Cleaning the Hk416 took aprox 7 min – inc removing the handguard and replacing it.  Cleaning the 11.5 DI gun took aprox 15 min – inc relubrication.

I will not intially comment on the two - but will let this stew in peoples minds for a bit.


----------



## uzi (16 Mar 2008)

what i heard is HK416 has balance problem. Also, gas piston mechanism is less accurate than direct gas operation. That's why Bushmaster ACR uses  Free-floating barrel design.


----------



## KevinB (16 Mar 2008)

I heard that it is better to remain silent and be thought an idiot, rather than opens ones mouth and prove it.


The Hk416 (and Hk417 7.62x51, and now the Hk418 as they split the 6.8x43 SPC guns off into their own subset rather than 6.8 416 guns as previously done) series guns are ALL freefloating barrel.

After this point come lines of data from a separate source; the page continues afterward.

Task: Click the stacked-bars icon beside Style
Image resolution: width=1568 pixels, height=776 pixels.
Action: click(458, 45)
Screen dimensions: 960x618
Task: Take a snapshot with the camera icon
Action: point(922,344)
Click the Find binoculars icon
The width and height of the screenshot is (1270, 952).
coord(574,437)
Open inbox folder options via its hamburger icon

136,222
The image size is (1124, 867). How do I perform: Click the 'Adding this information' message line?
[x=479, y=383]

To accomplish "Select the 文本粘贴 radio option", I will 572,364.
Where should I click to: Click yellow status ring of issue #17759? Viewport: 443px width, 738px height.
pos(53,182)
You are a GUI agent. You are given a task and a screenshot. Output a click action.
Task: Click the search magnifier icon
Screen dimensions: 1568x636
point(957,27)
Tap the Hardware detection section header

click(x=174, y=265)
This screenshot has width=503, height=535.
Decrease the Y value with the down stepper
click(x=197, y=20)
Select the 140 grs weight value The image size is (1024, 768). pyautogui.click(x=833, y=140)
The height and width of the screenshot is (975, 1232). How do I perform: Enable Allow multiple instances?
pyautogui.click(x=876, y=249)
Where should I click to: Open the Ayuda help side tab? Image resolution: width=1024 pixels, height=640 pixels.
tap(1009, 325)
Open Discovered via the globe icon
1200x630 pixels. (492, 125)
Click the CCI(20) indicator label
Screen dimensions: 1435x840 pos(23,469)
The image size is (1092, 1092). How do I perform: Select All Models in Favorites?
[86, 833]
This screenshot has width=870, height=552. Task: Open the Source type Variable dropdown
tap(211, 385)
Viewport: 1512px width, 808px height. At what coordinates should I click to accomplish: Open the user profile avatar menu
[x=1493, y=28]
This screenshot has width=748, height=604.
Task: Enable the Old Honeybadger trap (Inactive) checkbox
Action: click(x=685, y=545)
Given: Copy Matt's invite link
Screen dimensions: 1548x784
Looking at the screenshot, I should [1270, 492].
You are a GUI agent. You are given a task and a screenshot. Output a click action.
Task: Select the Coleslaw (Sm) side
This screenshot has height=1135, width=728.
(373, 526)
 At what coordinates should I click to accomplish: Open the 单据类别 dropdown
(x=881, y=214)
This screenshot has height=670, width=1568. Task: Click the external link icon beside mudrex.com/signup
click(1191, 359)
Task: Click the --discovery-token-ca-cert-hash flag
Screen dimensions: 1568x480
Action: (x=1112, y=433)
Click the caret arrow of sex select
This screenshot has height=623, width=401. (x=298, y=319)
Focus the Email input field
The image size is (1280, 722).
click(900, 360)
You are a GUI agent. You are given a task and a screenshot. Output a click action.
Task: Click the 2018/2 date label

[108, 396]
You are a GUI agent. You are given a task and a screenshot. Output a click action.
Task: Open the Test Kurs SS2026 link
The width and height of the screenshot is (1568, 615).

I will be back with a tutorial on the differences in the system in a bit.  I need to bang me head into a wall for a bit first.


----------



## LordOsborne (16 Mar 2008)

Thanks for posting those, Kev. 

on a side note, have you fired or handled the ACR, and what are your impressions on it, especially compared to the HK 416 / SCAR?


----------



## KevinB (16 Mar 2008)

I handled a Masada prototype -- but that was as far as it went.  

 I have been using the M16 FOW since 1989 - so I have a ton of muscle memory with it -- so the Hk416 is better for


----------



## Old Ranger (16 Mar 2008)

At least no one has questioned the number of rounds fired, and why you would need too.


----------



## Panzer Grenadier (16 Mar 2008)

Old Ranger said:
			
		

> At least no one has questioned the number of rounds fired, and why you would need too.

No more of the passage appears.